A fund-of-funds ⇒ is an investment company that invests in hedge funds. Fund-of-funds investing can give investors diversification among hedge fund strategies, can provide expertise in selecting individual hedge funds, and can provide smaller investors with access to hedge funds in which they may not be able to invest directly.

Fund-of-funds managers charge an additional layer of fees beyond the fees charged by the individual hedge funds in the portfolio. Historically, these additional fees have been a 1% management fee and a 10% incentive fee. Because these fees to the fund-of-funds manager are on top of fees charged by the individual funds, they can significantly reduce investor net returns.

Recently, there has been market pressure to reduce hedge fund fees. Rather than the previous standard of 2 and 20, average hedge fund fees have fallen closer to 1.3% in management fees and 15% in incentive fees. Fund-of-funds fees have also fallen from 1 and 10 and some may charge only a management fee or a lower management fee combined with a reduced incentive fee.

Hedge Fund Potential Benefits and Risks

Hedge fund returns have tended to be better than those of global equities in down equity markets and to lag the returns of global equities in up markets. Different hedge fund strategies have the best returns during different time periods. Statements about the performance and diversification benefits of hedge funds are problematic because of the great variety of strategies used. Less-than-perfect correlation with global equity returns may offer some diversification benefits, but correlations tend to increase during periods of financial crisis.

Characteristics of hedge fund indexes may bias returns and correlations with traditional investment returns. Because hedge funds might not be included in an index until they have been in existence for a given time period or until they reach a given size, index returns may exhibit survivorship bias. Funds that have been successful, so that they have stayed in business for multiple years or reached a specific level of assets under management, tend to be overrepresented in a hedge fund index, which biases returns upward. Backfill bias refers to the effect on historical index returns of adding fund returns for prior years to index returns when a fund is added to an index.

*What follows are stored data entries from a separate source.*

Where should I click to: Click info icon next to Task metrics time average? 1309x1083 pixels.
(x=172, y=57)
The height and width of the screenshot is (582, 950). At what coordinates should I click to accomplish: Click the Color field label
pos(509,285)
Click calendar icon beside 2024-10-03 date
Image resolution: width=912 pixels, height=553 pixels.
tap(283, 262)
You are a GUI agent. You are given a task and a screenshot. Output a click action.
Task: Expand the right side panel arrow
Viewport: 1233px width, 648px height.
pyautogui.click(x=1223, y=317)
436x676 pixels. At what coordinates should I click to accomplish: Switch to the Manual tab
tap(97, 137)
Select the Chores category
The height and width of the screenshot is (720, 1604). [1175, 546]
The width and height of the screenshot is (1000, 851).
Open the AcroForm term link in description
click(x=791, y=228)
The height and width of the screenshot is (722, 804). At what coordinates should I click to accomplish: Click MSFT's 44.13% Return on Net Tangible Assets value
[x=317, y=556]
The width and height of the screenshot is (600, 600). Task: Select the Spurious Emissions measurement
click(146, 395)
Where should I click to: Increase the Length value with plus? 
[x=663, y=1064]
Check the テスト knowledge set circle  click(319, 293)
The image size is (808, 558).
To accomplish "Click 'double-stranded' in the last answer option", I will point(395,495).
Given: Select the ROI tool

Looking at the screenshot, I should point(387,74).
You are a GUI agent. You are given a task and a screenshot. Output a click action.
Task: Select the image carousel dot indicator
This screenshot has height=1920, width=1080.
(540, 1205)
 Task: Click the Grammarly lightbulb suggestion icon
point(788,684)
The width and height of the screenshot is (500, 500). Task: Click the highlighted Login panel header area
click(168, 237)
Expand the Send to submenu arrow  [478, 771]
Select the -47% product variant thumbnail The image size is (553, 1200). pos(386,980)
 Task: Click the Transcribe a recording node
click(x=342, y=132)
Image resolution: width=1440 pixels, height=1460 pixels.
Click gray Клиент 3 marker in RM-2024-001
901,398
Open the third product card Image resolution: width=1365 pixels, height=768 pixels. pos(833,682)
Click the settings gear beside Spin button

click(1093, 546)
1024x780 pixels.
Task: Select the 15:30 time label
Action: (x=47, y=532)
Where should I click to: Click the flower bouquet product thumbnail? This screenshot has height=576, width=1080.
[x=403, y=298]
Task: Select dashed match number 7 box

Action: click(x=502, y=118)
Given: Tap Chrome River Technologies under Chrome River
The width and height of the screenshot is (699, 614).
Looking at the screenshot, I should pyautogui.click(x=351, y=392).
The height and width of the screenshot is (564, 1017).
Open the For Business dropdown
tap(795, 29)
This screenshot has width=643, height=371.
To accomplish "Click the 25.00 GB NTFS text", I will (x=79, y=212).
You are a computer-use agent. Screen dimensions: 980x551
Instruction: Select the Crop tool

Model values and appraisal values are typically less volatile than market values. To the extent that funds use models or appraisals for asset valuation and return calculations, both standard deviations of fund returns and correlations of fund returns with those of traditional investments will be biased downward. Investors must understand these potential biases when using index returns to evaluate the risk and return characteristics of hedge funds.